▶ _Instructions to follow_
Please reproduce exactly, and only, the line containing "Switch to the Processes tab" and every line after it to the end of the records below, leaving out all pictures.

(Records from a data collection)
______________________________

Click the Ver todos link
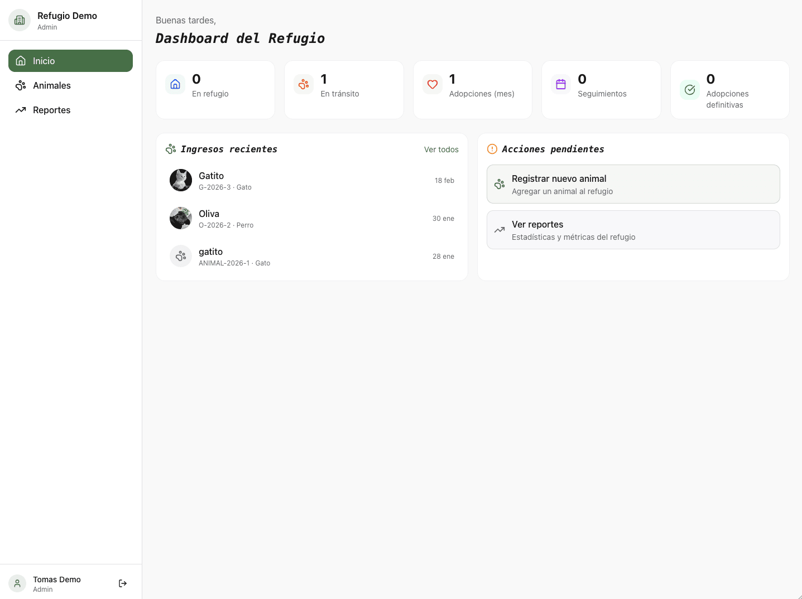tap(441, 149)
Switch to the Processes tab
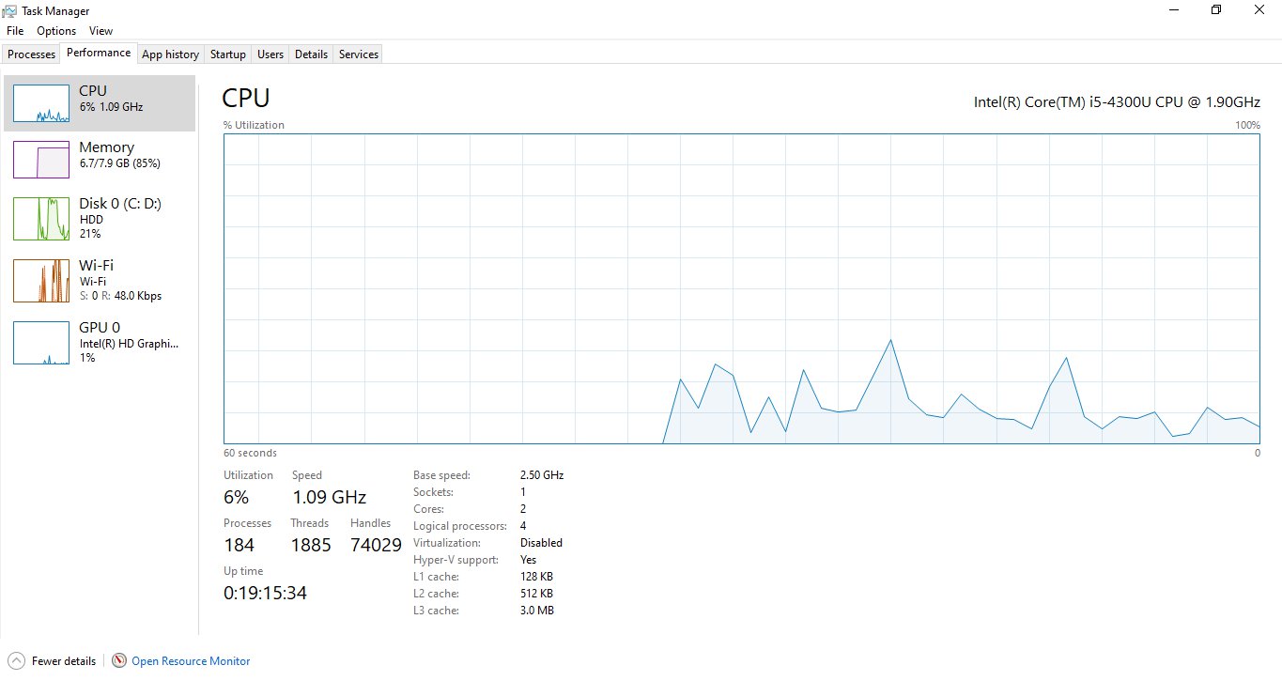Viewport: 1282px width, 681px height. [31, 54]
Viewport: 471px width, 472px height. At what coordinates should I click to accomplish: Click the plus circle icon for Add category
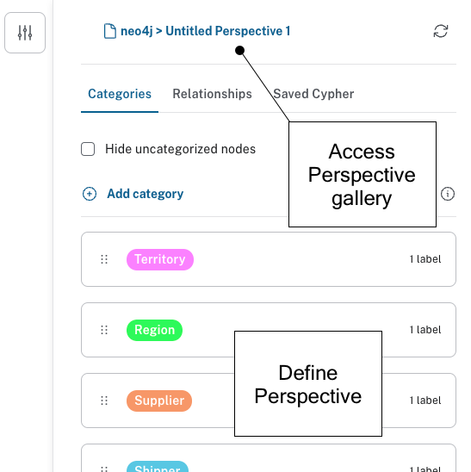[90, 194]
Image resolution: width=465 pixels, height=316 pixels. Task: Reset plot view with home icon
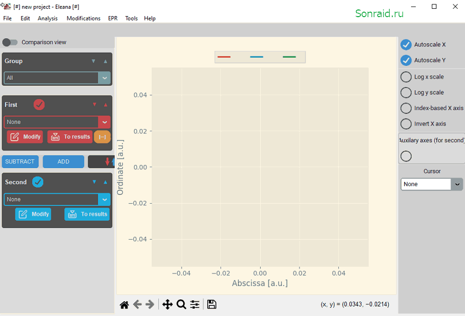(x=124, y=304)
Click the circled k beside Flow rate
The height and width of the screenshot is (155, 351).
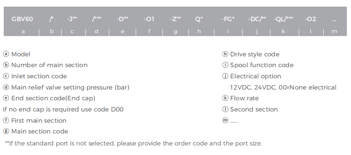click(225, 98)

______________________________

▶ _Your response_
Switch to the Processes tab
Viewport: 1282px width, 681px height. [31, 54]
Viewport: 471px width, 472px height. At what coordinates should I click to accomplish: Click the plus circle icon for Add category
[90, 194]
Image resolution: width=465 pixels, height=316 pixels. Task: Reset plot view with home icon
(x=124, y=304)
Click the circled k beside Flow rate
The height and width of the screenshot is (155, 351).
click(225, 98)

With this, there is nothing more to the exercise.